Porcupine Soup
The ultimate forbidden food
Whittling Away
By Dick Brooks
By Dick Brooks
June 17, 2021
The Queen of the house recently told me that she was going to a friend’s house and that I would be on my own as far as the evening meal was concerned. This really didn’t present as much of a problem for me as it might have for some other members of my sex that I know.
Some of my guy friends would be hard put to come up with a peanut butter sandwich to stave off starvation. I, on the other hand, am well versed in the culinary arts and in fact, do most of the cooking in our house.
I fed the dog and then was ready for a culinary adventure that I hadn’t been faced with for some time. I could have anything to eat I wanted. I didn’t have to take into account any one else’s likes or dislikes. There were no dietary restrictions to be accountable to anyone for, this could be good!
I could go get takeout, Chinese or pizza would be good. I ruled them out, not special enough.
I flipped through my mental menu and ran through some of my mother’s recipes, pleasant but they didn’t make my taste buds tingle. I got to the file “Favorite Forbidden Foods” and decided to take a quick cruise through it. In it, I found what I was searching for. An item from the distant past that made my mouth water.
I headed for the supermarket and started my search. I found the first item quickly. I wasn’t even sure it was still being made—Wonder Bread. It said “Classic” on the wrapper, I squeezed it. It was still wonderfully soft and squishy, just like the old days. Into the cart it went and I headed for the meat counter.
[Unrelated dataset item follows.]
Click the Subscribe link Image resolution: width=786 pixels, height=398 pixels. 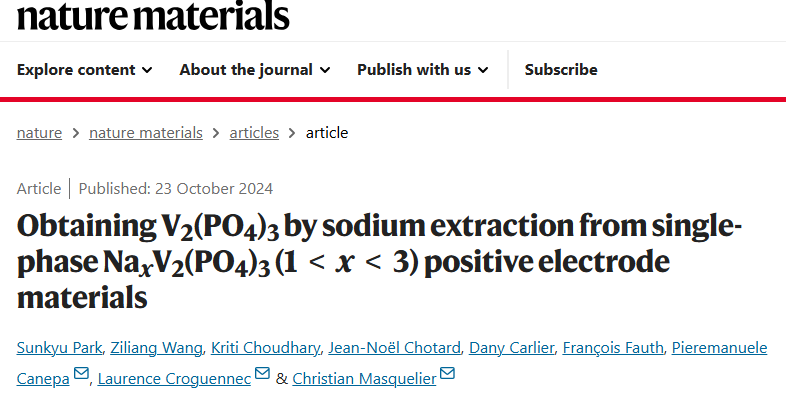[x=561, y=70]
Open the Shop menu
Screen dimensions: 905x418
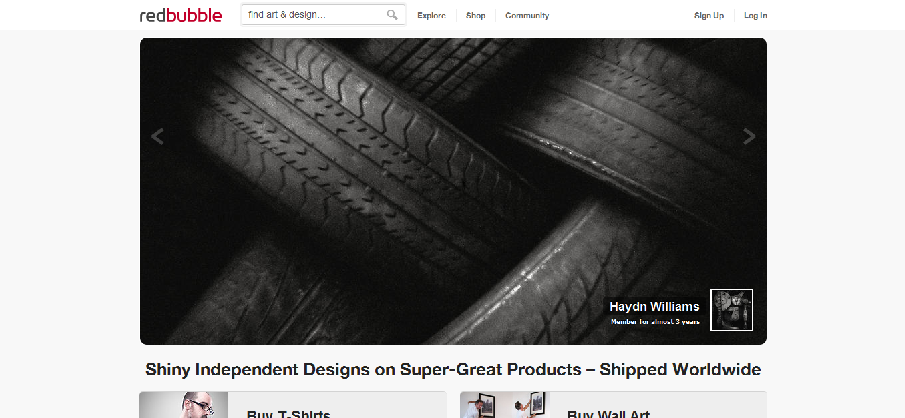tap(475, 16)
I found the bologna and located a package of the kind with the red rind on it, you know, the piece of plastic that you had to either cut off or if you were a bologna affectionate, you ripped off with your teeth. It joined the bread in the cart.
Off to the dairy section, the white American cheese I wanted was harder to find. I didn’t want the individually wrapped kind, I wanted the kind you had to peel off of its companions. I found a package near the back and it joined the bread and bologna in the cart.
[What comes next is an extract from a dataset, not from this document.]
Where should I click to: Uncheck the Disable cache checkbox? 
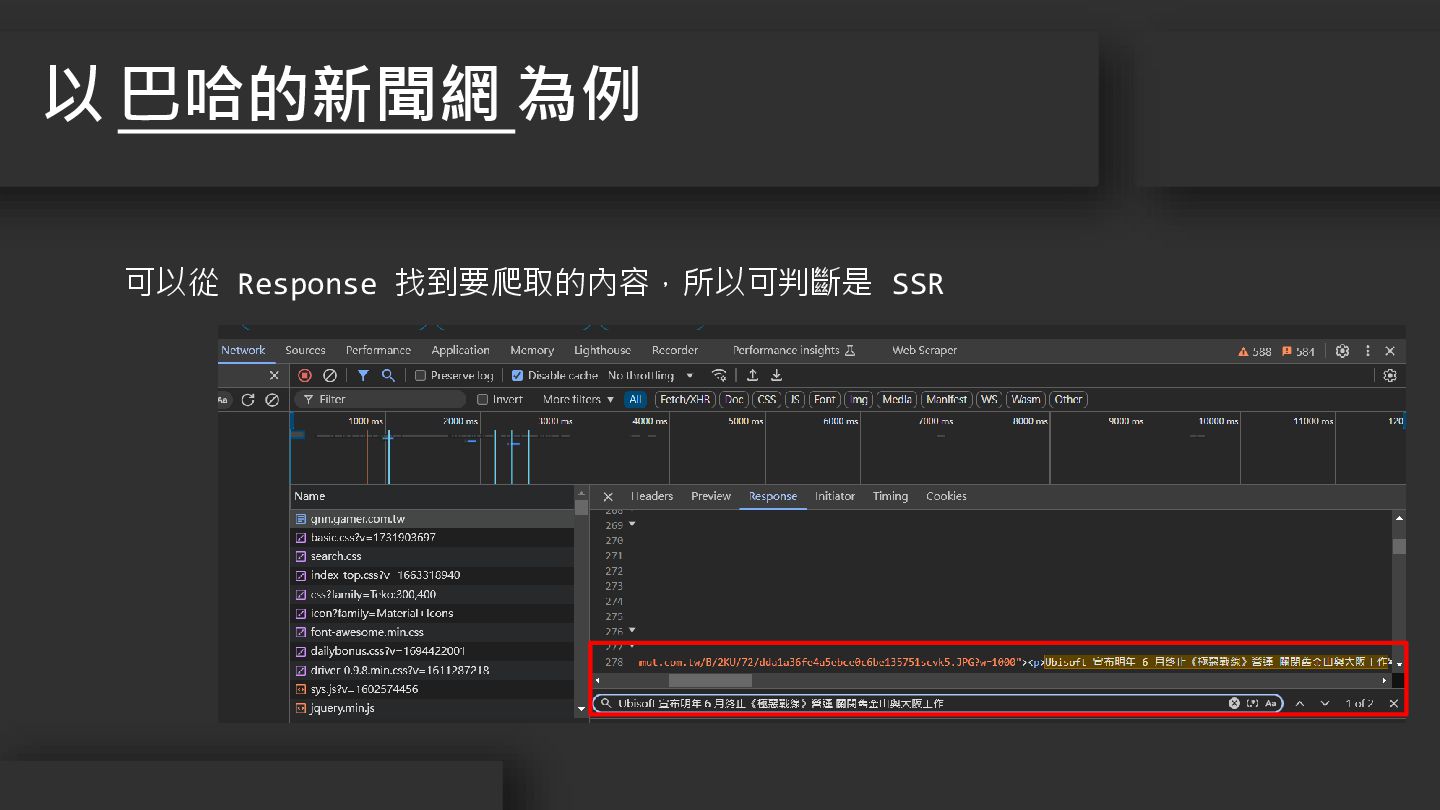(x=517, y=376)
Off to the condiment aisle where a jar of bright yellow mustard found its way into the cart, not that brown stuff with the dots in it, proper screaming yellow mustard.
I headed for the checkout, proud of the fact that at no time had I looked at the nutritional information panel on any of the products I was about to purchase. As I passed the bakery section, a package of Twinkies called to me. My newfound adventurous self said, “What the heck.” And for old times’ sake, the Twinkies hopped into the cart too.
Arriving home, I checked to see if any of the neighbors were looking and hurried with my bag of goodies into the house. I then spread my purchases out on the kitchen table and proceeded to make two of the most beautiful baloney and cheese sandwiches you’ve ever seen. I added the Twinkies to the edges of the plate and stood back to admire my masterpiece. Nothing I’ve seen on the Food Channel can compare with the sight of those beauties.
I filled up a glass with whole milk from the bottle usually reserved for making yogurt and went into the family room, set the plate down on the end table, flopped into my recliner, kicked the feet up, clicked the TV on. There was a NASCAR race on. I picked up the first sandwich, admired it, and took a bite. There are times when life is just so good that it almost hurts.
Thought for the week—If a cow laughed, would milk come out of her nose?